-- start SUPPLIED DATA --
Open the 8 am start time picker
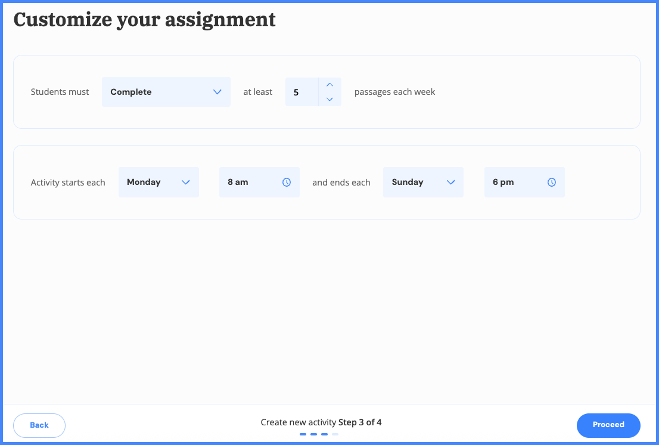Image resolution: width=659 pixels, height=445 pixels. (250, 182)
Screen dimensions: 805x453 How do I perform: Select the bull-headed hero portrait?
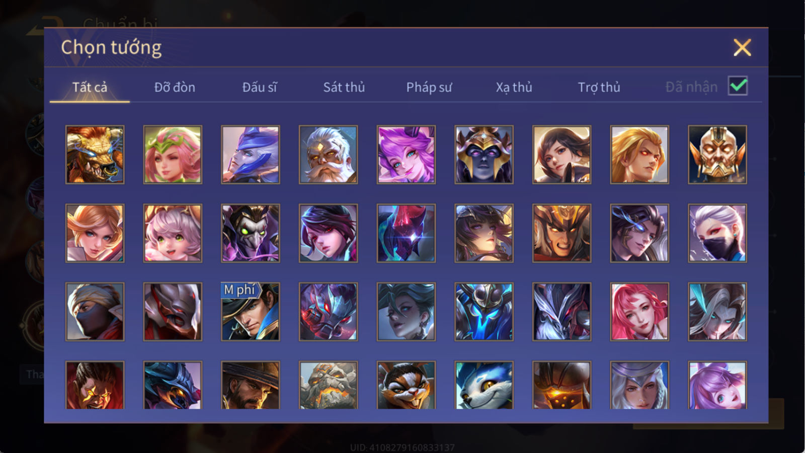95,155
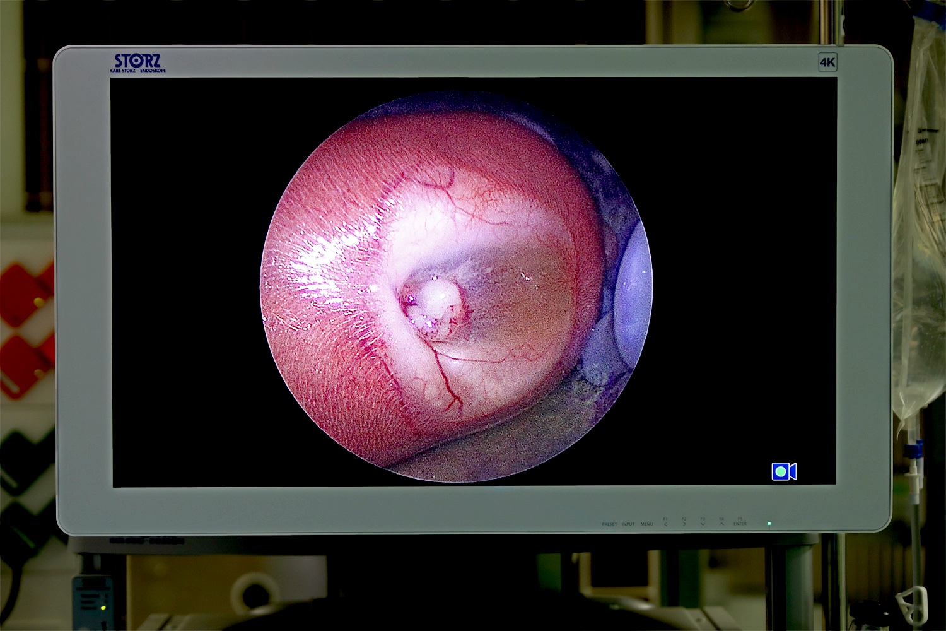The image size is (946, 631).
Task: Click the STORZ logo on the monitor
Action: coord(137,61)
-- end SUPPLIED DATA --
-- start SUPPLIED DATA --
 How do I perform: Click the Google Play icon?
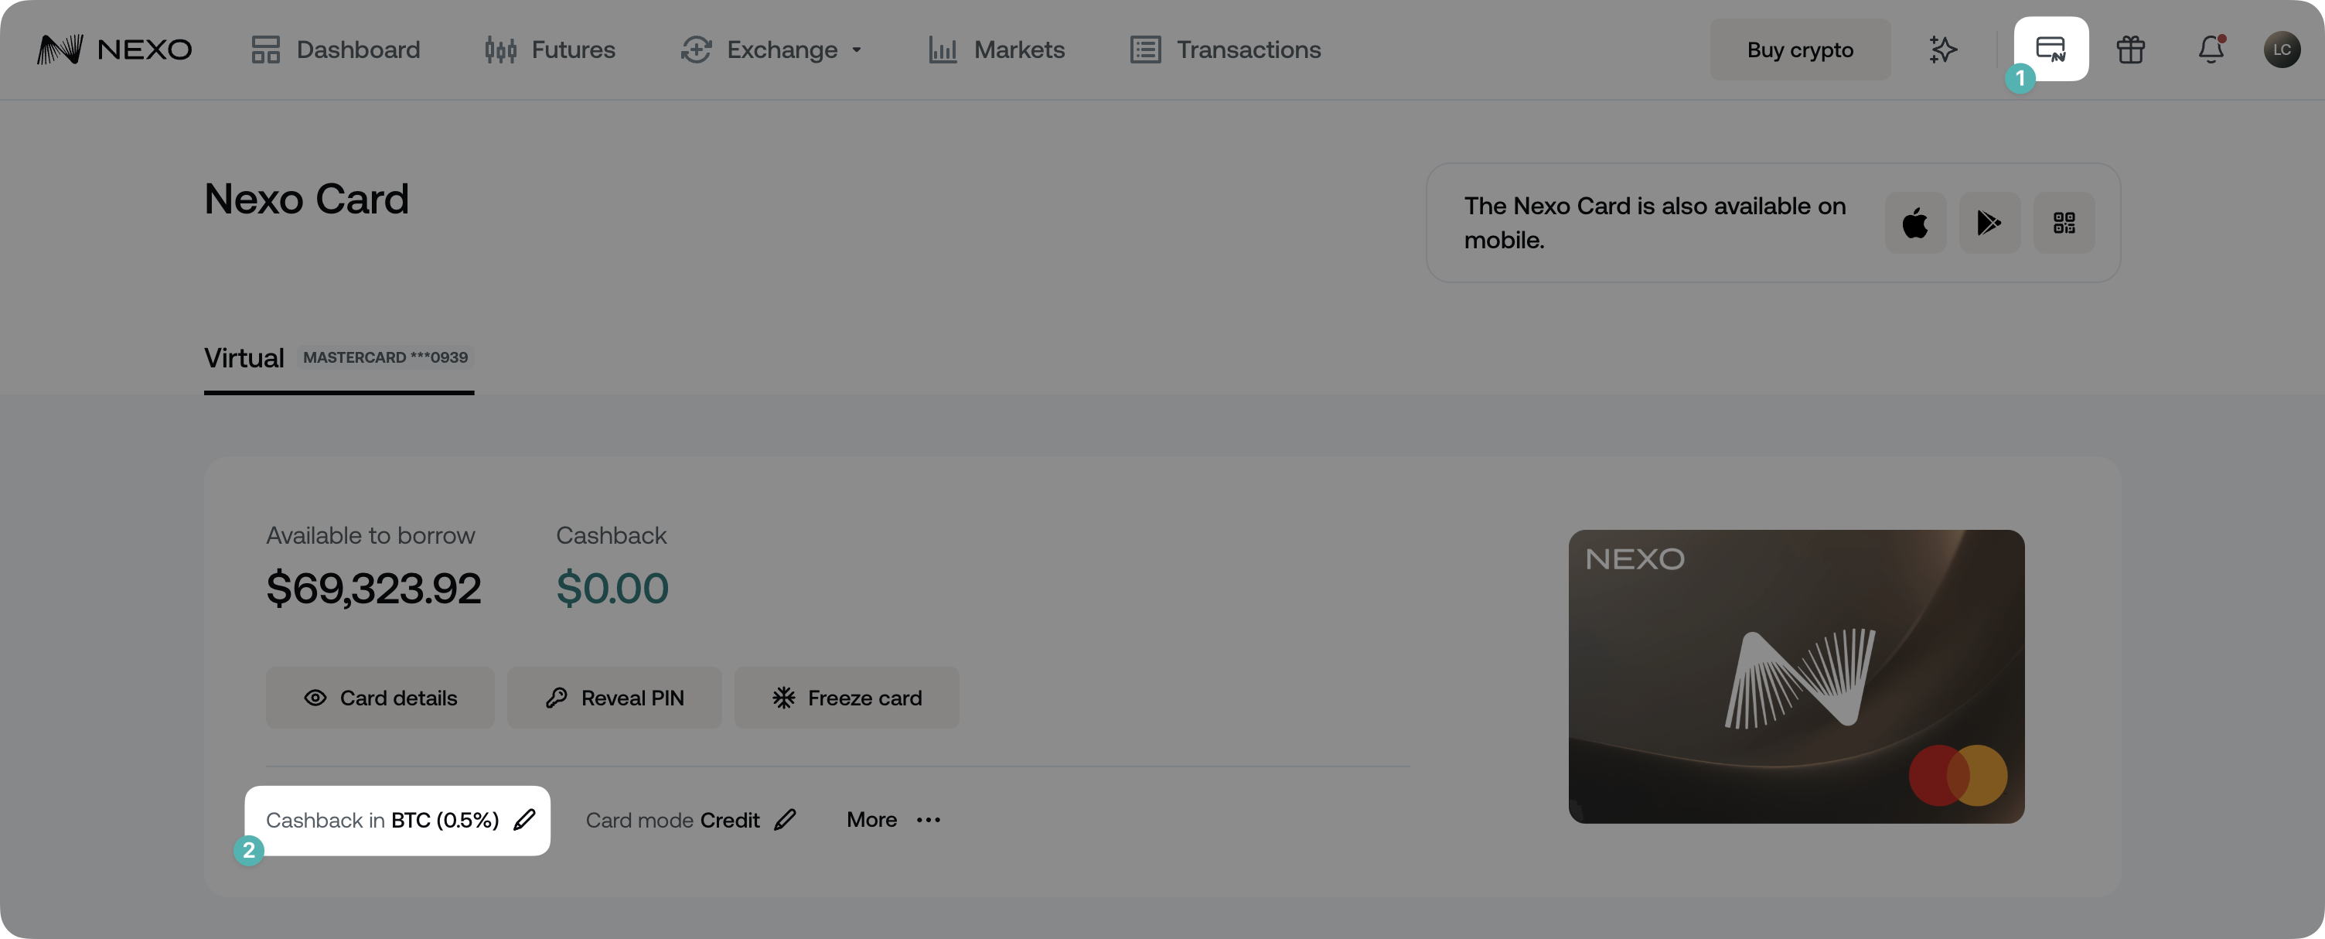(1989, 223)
-- end SUPPLIED DATA --
> _TASK DESCRIPTION_: Rewrite the listing as a Markdown table with two columns, Row and Line, starting with the line that contains "Open the 8 am start time picker" and going on through the line that contains "Action: coord(137,61)", blank lines left out. Leave the pictures out of the answer.

> _IN RESPONSE_:
| Row | Line |
|---|---|
| 1 | Open the 8 am start time picker |
| 2 | Image resolution: width=659 pixels, height=445 pixels. (250, 182) |
| 3 | Screen dimensions: 805x453 How do I perform: Select the bull-headed hero portrait? |
| 4 | 95,155 |
| 5 | The image size is (946, 631). |
| 6 | Task: Click the STORZ logo on the monitor |
| 7 | Action: coord(137,61) |